Enhancing Tumor ROS Generation via Nanozyme-Amplified Photodynamic Therapy with Oxygen-Supplying Bacterial OMVs

Abstract

Bacterial outer membrane vesicles (OMVs) possess inherent tumor-accumulation capabilities, immunostimulatory potential, and a size-dependent enhanced permeability and retention (EPR) effect, making them promising carriers for cancer immunotherapy. In this study, a biomimetic nanoassembly, OMV@Hb-Ce6-Mn, was constructed by co-loading hemoglobin (Hb) and chlorin e6 (Ce6) onto OMVs, followed by modification with manganese dioxide (MnO2) nanoparticles.

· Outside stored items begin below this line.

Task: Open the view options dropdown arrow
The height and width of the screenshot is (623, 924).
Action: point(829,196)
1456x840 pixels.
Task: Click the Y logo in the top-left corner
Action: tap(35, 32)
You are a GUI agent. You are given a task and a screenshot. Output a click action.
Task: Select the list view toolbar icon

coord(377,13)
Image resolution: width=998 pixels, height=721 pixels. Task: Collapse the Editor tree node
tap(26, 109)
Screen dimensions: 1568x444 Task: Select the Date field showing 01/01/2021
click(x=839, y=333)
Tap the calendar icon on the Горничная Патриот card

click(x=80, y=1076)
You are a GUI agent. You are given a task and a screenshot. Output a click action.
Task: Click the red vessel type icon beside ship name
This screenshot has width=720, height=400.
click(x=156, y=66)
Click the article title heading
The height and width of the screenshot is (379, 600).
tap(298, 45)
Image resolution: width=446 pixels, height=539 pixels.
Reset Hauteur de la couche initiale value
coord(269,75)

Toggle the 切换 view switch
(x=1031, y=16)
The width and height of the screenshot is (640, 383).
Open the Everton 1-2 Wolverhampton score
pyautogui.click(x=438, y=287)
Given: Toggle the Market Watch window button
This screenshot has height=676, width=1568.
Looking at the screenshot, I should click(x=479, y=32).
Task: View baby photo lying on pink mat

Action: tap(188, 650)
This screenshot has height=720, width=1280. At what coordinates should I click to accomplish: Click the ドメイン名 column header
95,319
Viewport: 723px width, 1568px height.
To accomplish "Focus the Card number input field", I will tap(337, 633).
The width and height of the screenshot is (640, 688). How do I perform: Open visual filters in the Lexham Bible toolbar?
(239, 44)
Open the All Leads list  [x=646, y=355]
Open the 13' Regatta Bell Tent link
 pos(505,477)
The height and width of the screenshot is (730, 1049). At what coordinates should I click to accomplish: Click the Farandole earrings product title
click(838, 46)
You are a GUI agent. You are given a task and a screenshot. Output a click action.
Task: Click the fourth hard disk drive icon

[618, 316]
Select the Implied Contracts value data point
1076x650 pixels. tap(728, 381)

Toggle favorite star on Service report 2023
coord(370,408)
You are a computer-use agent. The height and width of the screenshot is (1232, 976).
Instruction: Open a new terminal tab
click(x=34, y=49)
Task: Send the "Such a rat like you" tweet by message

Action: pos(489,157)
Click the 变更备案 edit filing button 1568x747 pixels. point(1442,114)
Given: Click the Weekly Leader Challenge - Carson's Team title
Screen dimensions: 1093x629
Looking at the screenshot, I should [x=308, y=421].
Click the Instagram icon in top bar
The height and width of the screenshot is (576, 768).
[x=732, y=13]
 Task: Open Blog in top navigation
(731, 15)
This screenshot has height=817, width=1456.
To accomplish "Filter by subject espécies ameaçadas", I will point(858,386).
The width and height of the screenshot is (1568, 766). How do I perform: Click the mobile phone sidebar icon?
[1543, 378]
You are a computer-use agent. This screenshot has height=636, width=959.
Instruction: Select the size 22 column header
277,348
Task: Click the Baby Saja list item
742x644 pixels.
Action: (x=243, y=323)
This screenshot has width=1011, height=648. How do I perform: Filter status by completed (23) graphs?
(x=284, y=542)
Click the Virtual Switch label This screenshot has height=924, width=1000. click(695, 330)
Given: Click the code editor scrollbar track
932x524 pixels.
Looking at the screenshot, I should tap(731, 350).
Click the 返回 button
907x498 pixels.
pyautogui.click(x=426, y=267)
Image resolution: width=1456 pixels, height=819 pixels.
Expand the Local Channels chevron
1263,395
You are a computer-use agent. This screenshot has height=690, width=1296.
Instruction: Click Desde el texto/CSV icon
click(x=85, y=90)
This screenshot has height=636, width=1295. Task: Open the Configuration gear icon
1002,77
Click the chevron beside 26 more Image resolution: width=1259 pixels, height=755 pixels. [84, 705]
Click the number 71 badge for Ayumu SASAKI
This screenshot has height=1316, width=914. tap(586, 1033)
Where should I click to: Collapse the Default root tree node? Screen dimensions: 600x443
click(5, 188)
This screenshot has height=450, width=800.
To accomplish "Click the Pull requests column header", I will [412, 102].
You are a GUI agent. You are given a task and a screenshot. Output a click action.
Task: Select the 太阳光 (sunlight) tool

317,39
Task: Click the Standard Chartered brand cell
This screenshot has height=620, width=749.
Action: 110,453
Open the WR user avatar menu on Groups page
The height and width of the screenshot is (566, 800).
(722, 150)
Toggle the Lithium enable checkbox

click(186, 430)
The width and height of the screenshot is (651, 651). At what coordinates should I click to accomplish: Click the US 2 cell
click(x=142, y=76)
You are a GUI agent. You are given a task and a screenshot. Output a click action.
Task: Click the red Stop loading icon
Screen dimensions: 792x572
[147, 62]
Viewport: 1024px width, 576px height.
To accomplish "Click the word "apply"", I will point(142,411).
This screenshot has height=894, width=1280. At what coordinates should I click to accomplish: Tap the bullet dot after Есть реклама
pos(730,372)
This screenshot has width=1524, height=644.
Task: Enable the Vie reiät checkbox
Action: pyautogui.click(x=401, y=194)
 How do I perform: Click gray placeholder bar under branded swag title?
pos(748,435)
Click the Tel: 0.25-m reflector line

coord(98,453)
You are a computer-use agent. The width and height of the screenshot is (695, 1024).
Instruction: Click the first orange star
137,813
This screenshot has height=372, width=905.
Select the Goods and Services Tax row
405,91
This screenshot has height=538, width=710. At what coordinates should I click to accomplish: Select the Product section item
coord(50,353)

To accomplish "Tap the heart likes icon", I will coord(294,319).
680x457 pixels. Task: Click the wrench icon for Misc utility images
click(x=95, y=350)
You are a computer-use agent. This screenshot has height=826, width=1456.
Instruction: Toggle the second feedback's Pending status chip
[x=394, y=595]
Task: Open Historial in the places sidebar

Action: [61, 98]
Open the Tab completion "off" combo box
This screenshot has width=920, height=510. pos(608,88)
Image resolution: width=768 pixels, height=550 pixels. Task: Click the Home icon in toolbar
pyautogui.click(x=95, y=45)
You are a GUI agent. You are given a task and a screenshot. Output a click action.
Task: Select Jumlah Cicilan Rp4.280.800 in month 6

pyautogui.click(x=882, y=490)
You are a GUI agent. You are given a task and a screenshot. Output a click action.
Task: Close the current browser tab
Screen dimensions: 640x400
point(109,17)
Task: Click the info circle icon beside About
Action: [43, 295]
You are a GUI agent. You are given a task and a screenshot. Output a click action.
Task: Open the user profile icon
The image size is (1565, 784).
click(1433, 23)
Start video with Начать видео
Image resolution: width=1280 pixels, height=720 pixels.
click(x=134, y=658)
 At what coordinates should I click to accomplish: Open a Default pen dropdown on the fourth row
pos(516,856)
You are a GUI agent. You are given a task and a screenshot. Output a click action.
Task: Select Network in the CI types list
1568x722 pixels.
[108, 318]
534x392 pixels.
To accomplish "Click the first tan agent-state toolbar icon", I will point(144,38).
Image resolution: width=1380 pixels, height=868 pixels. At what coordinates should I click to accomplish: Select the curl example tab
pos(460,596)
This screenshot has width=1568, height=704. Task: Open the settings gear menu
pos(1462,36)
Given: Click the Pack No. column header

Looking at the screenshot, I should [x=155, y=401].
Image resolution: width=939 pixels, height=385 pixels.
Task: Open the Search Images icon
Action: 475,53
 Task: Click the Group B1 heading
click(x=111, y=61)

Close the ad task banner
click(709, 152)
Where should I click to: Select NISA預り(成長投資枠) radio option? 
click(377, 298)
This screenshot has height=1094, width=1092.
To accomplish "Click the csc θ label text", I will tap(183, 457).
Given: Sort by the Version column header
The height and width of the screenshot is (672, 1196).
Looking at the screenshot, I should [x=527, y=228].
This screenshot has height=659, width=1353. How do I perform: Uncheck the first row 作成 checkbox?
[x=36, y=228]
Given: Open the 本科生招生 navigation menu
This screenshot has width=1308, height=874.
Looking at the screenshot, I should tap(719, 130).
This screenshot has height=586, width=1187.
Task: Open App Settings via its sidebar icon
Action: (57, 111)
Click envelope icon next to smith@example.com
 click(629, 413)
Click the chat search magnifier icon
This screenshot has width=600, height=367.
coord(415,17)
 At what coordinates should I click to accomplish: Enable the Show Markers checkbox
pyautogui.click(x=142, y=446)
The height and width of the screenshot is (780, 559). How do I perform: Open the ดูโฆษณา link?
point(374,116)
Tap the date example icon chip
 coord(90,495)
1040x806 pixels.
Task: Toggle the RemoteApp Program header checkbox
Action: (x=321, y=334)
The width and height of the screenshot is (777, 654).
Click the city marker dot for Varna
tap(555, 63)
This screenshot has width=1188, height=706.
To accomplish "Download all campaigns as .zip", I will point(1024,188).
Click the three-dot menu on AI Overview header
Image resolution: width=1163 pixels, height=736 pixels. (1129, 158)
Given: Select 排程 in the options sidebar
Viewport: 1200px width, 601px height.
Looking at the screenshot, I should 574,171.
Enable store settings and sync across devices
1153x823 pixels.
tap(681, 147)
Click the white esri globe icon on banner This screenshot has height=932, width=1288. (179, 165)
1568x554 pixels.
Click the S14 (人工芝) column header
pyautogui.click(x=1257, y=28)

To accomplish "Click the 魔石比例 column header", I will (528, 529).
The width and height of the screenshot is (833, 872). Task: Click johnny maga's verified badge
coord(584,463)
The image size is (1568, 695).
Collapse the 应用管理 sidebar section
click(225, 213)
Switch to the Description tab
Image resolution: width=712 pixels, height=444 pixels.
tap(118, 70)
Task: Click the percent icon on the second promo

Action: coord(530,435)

Within the tumor microenvironment, Mn ions were released from OMV@Hb-Ce6-Mn and catalyzed H2O2 to generate hydroxyl radicals (·OH) through Fenton-like reaction. Under laser irradiation, Ce6 generated singlet oxygen (1O2), while Hb enhanced local oxygen (O2), availability, synergistically amplifying reactive oxygen species (ROS) generation. The ROS induced immunogenic cell death in tumors, and under the action of OMVs, it further activated the immune response. In vivo, OMV@Hb-Ce6-Mn significantly suppressed tumor growth and elicited potent systemic antitumor immunity, achieving a 50-day survival rate of 83.3%, compared to complete mortality in control group by day 25. This strategy demonstrates the therapeutic potential of integrating microbial vesicle-based delivery with ROS-mediated tumor modulation for effective multimodal cancer therapy.